■ Records from a dataset ■
+++

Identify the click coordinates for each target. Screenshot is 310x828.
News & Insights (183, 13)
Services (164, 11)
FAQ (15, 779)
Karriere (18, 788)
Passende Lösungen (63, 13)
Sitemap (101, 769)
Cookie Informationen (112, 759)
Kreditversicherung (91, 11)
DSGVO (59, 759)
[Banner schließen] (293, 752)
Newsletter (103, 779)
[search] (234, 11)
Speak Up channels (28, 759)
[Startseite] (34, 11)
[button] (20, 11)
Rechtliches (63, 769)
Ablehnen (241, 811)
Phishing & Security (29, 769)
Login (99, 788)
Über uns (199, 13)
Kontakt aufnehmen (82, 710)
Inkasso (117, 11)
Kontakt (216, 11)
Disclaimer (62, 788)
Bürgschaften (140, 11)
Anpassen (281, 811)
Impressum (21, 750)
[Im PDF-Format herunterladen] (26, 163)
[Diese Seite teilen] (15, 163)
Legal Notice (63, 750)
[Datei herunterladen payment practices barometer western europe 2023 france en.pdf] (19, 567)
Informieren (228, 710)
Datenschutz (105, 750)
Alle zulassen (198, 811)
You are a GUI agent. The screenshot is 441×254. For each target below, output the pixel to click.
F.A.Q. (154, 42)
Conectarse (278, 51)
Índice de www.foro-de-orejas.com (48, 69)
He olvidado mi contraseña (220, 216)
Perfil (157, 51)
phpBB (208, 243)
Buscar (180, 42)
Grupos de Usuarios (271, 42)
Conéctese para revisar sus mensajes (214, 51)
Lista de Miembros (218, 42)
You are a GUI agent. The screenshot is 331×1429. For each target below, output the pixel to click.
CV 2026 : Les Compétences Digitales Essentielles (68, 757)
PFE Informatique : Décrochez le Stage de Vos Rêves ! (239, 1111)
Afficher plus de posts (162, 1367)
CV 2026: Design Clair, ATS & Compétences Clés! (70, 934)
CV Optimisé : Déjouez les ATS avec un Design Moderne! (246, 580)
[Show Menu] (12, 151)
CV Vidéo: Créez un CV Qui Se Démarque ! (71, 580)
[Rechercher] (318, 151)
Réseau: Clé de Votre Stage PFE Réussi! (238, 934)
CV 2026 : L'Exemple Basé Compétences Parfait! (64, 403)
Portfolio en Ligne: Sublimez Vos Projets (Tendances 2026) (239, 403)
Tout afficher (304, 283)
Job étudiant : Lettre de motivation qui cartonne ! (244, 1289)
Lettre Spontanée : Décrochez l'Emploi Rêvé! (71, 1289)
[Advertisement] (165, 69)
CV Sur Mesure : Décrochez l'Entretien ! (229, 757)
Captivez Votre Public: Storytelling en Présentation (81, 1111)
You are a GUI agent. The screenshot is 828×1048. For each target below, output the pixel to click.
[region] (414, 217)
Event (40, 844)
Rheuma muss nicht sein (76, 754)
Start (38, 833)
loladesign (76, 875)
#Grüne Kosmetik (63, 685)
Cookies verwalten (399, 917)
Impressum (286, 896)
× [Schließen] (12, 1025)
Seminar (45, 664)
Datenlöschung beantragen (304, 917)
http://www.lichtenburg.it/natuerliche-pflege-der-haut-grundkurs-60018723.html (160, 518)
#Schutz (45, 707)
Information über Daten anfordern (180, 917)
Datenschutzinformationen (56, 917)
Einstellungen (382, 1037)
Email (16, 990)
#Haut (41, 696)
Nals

+++

■ Work to complete ■
Starting at the beginning of the records and ending at the line containing "Über uns (199, 13)", write out every line again, multiplying each coordinate in the answers by 1.2 and rounding to whole numbers, with halves rounded up. Leave all other text and numbers as they are.

■ The output ■
Identify the click coordinates for each target. Screenshot is 310x828.
News & Insights (220, 16)
Services (197, 13)
FAQ (18, 935)
Karriere (22, 946)
Passende Lösungen (76, 16)
Sitemap (121, 923)
Cookie Informationen (134, 911)
Kreditversicherung (109, 13)
DSGVO (71, 911)
[Banner schließen] (352, 902)
Newsletter (124, 935)
[search] (281, 13)
Speak Up channels (34, 911)
[Startseite] (41, 13)
[button] (24, 13)
Rechtliches (76, 923)
Ablehnen (289, 973)
Phishing & Security (35, 923)
Login (119, 946)
Über uns (239, 16)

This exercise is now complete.